Reading text:
=======
Week-in-Review | January 31, 2025
Dear DGIM,
While some of us with outside plans for MLK day were thwarted by cold and snow, Robin Canada and her son were at Comegys elementary school in Southwest Philly painting the halls cheerful colors where she ran into one of her favorite patients also volunteering.
Congratulations to Jen Kogan. She was named a one of the Journal of Graduate Medical Education 2024 Outstanding Reviewer. Reviewing takes times and commitment to doing it well. It is nice when the efforts are recognized.
Congratulations to Marguerite Balasta. In case you did not see it, she is DGIM’s new Director of Population Health.
Bob Burke has a new article in Implementation Science Communications with Kyra O’Brien from Neurology, and other Penn colleagues including Judy Shea. The team used chart-stimulated recall to talk to PCPs about how they evaluate cognitive complaints, using actual patients. She used CFIR to inform interviews and frame results. Then, she presented these results to a Delphi panel of primary care representatives to have them rank strategies that would be most helpful to address the barriers she found. Her Penn PORTAL project is now implementing a pilot intervention using these findings. Bob says, “to me, it’s one of the best examples of being very thoughtful about building step-by-step an effective, implementable intervention in in primary care I’ve seen.” As someone who worked with Judy Shea for years, I see her fingerprints all over this approach.
Kevin Volpp and Shivan Mehta (GI), and other Penn colleagues have a new article in JAMA Cardiology looking at the efficacy of bulk ordering and text messaging on lipid screening. In patients needing lipid screens, bulk ordering and a letter, or bulk ordering, a letter, and text messages increased lipid screening rates at three months by about 10% over usual care. At 6 months, these differences were about 5% but no longer statistically significant. At best screening rates went up to about 20% in the intervention arms at 6 months. Bulk ordering is cheap and easy to do. But to really increase screening rates, more active interventions are needed.
Elinore Kaufman (Surgery), Anna Morgan, Kit Delgado (EM), and other Penn collaborators have a new paper in Trauma and Acute Care Surgery looking at patients admitted with trauma who were retroactively insured through Medicaid comparing them to patients already on Medicaid and those who remained uninsured. Compared to patients who remained uninsured, those who got insurance were more likely to be discharged to in-patient post-acute care (3% versus 11%). This was associated with longer length of stays (even compared to those already on Medicaid and adjusting for severity of trauma) and higher costs. Emergency Medicaid enrollment helped people gain access to needed care, more efficient enrollment could help diminish LOS and costs.
=======
Carry on the week-in-review newsletter above, starting right after its last paragraph.

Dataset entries
=======
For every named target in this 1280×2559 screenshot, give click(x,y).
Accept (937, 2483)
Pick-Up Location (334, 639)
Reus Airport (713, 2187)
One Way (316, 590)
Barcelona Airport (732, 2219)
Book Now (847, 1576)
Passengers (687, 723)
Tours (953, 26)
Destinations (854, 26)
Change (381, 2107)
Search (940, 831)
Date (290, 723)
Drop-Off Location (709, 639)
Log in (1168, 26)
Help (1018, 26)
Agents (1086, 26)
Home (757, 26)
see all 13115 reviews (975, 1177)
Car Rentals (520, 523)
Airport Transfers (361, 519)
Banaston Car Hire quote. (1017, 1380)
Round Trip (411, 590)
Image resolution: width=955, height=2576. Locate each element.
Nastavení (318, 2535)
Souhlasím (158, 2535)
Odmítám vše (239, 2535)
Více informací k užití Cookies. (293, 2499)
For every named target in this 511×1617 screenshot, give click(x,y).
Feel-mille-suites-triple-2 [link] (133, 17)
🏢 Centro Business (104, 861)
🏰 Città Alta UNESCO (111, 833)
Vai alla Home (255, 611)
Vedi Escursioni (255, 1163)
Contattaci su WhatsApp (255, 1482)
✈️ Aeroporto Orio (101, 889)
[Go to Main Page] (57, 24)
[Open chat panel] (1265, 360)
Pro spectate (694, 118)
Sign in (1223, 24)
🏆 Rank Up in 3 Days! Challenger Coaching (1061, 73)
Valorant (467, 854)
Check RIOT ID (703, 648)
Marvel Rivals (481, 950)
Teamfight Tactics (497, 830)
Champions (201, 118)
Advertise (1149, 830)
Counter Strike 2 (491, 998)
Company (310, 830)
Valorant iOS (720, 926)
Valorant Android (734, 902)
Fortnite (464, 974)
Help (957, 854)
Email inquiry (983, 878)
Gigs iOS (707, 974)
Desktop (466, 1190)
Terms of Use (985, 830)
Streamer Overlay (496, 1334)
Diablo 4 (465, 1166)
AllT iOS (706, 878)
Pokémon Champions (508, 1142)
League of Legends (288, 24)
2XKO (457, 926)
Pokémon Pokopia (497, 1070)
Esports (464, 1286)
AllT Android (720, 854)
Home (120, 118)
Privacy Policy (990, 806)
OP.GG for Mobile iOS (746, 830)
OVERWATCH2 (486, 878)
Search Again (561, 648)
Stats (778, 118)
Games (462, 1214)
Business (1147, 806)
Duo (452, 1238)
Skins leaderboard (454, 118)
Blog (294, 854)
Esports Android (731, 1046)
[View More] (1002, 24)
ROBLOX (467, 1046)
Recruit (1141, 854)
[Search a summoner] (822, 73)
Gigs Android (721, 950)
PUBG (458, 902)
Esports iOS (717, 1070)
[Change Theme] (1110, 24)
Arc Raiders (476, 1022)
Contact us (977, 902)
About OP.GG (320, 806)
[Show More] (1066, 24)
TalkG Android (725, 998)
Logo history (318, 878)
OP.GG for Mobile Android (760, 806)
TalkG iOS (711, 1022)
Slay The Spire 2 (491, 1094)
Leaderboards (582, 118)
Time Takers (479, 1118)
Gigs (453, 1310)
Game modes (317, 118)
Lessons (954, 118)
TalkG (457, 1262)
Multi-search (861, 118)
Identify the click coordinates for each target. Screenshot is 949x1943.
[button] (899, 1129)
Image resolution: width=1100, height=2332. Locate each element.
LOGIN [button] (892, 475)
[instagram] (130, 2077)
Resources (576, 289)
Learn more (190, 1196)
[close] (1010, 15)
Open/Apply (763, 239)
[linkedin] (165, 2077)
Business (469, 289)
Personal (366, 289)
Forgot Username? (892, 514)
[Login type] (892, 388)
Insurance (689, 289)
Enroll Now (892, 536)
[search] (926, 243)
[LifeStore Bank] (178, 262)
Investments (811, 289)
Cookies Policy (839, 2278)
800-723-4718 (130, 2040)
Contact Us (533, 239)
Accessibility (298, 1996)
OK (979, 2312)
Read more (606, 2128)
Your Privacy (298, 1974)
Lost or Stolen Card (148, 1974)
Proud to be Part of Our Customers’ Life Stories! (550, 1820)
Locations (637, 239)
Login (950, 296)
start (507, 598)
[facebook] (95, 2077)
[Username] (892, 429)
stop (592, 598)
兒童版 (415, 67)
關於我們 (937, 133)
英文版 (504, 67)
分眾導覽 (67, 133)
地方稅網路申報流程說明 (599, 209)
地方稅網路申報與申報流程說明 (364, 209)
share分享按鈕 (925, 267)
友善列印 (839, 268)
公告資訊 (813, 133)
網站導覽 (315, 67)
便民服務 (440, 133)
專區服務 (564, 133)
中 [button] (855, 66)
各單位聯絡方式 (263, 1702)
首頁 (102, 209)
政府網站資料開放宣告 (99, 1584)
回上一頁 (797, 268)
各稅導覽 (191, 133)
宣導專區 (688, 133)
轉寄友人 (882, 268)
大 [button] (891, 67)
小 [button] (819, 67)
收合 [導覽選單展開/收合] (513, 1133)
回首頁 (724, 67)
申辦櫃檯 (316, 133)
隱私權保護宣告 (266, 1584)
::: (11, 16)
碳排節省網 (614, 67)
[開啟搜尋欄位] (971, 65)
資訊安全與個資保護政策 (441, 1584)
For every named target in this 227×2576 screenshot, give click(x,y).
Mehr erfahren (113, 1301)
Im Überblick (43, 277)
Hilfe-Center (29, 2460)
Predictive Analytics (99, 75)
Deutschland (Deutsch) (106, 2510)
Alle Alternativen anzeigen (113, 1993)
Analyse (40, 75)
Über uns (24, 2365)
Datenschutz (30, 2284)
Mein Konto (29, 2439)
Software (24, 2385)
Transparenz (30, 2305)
=======
Reply to the task:
Jalpa Doshi and her project manager Alex Li have a recent article in Advances in Therapy using claims data to assess the real-world effectiveness of long-acting injectable antipsychotics (LAIs) to oral daily antipsychotic (OAPs) medications. They find that compared to OAPs, LAIS were associated with lower risk of discontinuation of medications, psychiatric hospitalizations, and treatment failure. While RCTs have shown inconsistent benefit of LAIs compared to OAPs, they feel this is in part due to the high bar needed to engage in an RCT thus likely underestimating the true effectiveness of LAIs, especially for patients who have difficulty adhering to daily medications. Not surprisingly, the longer the dosing interval the lower the risk of poor outcomes (the best was paliperidone dosed q 3 months). Notably, less than 20% of the sample were on LAIs. Time to start talking to patients open to using these medications about the benefits of LAIs.
The Nudge Unit is now accepting submissions. “Submit an idea to improve care delivery and outcomes for a chance to get behavioral change support and expertise.” The due date is February 28th. You submit the idea, and if selected they help you design, test, and evaluate your nudge.
GO BIRDS!!!!
Keep the news coming.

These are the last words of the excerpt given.